─── DATA FOR THIS TASK
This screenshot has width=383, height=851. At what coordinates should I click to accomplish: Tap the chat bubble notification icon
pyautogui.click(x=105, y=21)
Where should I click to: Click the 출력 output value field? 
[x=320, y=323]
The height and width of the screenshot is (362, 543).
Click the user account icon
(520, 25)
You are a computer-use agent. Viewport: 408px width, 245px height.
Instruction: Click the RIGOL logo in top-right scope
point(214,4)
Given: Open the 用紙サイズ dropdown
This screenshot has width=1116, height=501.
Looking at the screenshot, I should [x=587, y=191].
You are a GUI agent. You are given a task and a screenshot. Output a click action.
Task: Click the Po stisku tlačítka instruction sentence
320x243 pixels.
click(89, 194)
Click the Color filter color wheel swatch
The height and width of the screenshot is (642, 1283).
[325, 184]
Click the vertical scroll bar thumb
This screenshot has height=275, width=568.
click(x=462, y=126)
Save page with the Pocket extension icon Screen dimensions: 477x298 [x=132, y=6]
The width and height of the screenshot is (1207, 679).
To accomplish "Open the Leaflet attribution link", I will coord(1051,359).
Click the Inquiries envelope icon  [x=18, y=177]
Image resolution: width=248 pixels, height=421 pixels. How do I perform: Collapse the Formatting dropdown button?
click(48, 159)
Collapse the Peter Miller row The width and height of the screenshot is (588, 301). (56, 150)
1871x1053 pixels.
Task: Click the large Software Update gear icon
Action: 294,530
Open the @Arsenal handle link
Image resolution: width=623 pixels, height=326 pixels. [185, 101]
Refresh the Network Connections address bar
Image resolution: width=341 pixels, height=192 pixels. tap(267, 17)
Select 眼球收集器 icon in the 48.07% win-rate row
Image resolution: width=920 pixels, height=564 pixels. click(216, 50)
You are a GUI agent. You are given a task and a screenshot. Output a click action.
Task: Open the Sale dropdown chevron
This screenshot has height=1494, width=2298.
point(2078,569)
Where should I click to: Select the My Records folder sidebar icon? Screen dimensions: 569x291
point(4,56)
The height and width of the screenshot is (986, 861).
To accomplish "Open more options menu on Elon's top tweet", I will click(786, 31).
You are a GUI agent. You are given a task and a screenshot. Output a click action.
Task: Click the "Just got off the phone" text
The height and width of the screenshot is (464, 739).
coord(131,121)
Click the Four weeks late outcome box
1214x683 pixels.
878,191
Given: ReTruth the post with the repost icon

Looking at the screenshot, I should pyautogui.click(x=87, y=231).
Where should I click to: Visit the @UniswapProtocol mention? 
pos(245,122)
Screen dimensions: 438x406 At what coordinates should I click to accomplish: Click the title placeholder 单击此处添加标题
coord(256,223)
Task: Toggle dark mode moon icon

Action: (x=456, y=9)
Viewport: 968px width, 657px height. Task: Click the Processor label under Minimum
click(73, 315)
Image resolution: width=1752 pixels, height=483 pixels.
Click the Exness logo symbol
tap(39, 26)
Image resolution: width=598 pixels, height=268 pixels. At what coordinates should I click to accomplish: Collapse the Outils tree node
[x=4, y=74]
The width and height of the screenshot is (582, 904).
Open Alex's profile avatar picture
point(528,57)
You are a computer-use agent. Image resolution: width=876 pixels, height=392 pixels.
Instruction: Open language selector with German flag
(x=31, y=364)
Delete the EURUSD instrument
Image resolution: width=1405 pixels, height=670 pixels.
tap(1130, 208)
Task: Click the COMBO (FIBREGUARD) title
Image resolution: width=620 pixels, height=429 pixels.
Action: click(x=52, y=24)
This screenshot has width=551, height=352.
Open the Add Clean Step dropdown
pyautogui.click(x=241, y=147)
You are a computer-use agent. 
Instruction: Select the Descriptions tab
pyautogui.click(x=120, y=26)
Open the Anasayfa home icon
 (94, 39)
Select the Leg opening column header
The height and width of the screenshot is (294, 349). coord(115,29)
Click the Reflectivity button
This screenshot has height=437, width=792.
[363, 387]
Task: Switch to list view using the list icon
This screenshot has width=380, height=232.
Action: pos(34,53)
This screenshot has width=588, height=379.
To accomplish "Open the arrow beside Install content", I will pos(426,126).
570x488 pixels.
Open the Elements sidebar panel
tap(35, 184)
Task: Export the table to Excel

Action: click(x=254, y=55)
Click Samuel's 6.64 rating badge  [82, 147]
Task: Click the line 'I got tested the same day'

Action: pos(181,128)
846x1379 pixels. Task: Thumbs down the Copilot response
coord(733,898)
──────
PROBLEM STATEMENT: Transcribe the entries above word for word, from the first line through the line containing "Task: Click the Po", and nothing else.

COMPLETED TASK:
This screenshot has width=383, height=851. At what coordinates should I click to accomplish: Tap the chat bubble notification icon
pyautogui.click(x=105, y=21)
Where should I click to: Click the 출력 output value field? 
[x=320, y=323]
The height and width of the screenshot is (362, 543).
Click the user account icon
(520, 25)
You are a computer-use agent. Viewport: 408px width, 245px height.
Instruction: Click the RIGOL logo in top-right scope
point(214,4)
Given: Open the 用紙サイズ dropdown
This screenshot has width=1116, height=501.
Looking at the screenshot, I should [x=587, y=191].
You are a GUI agent. You are given a task and a screenshot. Output a click action.
Task: Click the Po stisku tlačítka instruction sentence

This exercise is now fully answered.